*Description of the task:*
Each line of the data has to be retyped exactly as it is.

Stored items
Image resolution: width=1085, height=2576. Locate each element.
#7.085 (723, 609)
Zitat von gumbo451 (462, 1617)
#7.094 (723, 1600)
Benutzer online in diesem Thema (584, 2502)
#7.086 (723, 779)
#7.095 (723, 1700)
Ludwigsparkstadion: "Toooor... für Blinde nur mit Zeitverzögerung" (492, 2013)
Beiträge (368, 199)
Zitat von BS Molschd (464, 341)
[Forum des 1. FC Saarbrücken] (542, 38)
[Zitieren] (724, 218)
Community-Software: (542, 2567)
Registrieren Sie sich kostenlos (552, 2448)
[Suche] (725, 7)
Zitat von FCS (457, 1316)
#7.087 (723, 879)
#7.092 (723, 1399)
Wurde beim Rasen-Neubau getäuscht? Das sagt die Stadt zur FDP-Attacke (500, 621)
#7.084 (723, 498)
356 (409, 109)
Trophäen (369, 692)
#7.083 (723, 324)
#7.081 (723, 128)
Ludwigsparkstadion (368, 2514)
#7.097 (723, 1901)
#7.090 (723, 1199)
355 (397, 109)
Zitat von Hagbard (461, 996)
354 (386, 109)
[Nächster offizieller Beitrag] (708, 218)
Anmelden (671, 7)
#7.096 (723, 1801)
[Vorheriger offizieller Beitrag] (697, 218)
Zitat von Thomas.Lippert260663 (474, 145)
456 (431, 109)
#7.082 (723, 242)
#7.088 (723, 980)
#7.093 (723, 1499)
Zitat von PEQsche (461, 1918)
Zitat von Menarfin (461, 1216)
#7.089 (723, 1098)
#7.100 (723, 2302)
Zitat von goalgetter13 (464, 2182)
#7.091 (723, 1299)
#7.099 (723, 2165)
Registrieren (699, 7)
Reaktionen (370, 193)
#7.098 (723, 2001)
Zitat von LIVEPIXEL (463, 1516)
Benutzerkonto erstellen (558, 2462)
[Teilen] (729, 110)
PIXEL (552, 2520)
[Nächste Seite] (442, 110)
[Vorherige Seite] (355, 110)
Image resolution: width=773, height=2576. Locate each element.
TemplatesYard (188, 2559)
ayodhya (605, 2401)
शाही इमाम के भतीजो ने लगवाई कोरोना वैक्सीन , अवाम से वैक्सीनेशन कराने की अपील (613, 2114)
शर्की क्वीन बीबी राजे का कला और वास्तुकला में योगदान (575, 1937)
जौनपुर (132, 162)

*Task solution:*
Image resolution: width=1085, height=2576. Locate each element.
#7.085 (723, 609)
Zitat von gumbo451 (462, 1617)
#7.094 (723, 1600)
Benutzer online in diesem Thema (584, 2502)
#7.086 (723, 779)
#7.095 (723, 1700)
Ludwigsparkstadion: "Toooor... für Blinde nur mit Zeitverzögerung" (492, 2013)
Beiträge (368, 199)
Zitat von BS Molschd (464, 341)
[Forum des 1. FC Saarbrücken] (542, 38)
[Zitieren] (724, 218)
Community-Software: (542, 2567)
Registrieren Sie sich kostenlos (552, 2448)
[Suche] (725, 7)
Zitat von FCS (457, 1316)
#7.087 (723, 879)
#7.092 (723, 1399)
Wurde beim Rasen-Neubau getäuscht? Das sagt die Stadt zur FDP-Attacke (500, 621)
#7.084 (723, 498)
356 (409, 109)
Trophäen (369, 692)
#7.083 (723, 324)
#7.081 (723, 128)
Ludwigsparkstadion (368, 2514)
#7.097 (723, 1901)
#7.090 (723, 1199)
355 (397, 109)
Zitat von Hagbard (461, 996)
354 (386, 109)
[Nächster offizieller Beitrag] (708, 218)
Anmelden (671, 7)
#7.096 (723, 1801)
[Vorheriger offizieller Beitrag] (697, 218)
Zitat von Thomas.Lippert260663 (474, 145)
456 (431, 109)
#7.082 (723, 242)
#7.088 (723, 980)
#7.093 (723, 1499)
Zitat von PEQsche (461, 1918)
Zitat von Menarfin (461, 1216)
#7.089 (723, 1098)
#7.100 (723, 2302)
Zitat von goalgetter13 (464, 2182)
#7.091 (723, 1299)
#7.099 (723, 2165)
Registrieren (699, 7)
Reaktionen (370, 193)
#7.098 (723, 2001)
Zitat von LIVEPIXEL (463, 1516)
Benutzerkonto erstellen (558, 2462)
[Teilen] (729, 110)
PIXEL (552, 2520)
[Nächste Seite] (442, 110)
[Vorherige Seite] (355, 110)
Image resolution: width=773, height=2576. Locate each element.
TemplatesYard (188, 2559)
ayodhya (605, 2401)
शाही इमाम के भतीजो ने लगवाई कोरोना वैक्सीन , अवाम से वैक्सीनेशन कराने की अपील (613, 2114)
शर्की क्वीन बीबी राजे का कला और वास्तुकला में योगदान (575, 1937)
जौनपुर (132, 162)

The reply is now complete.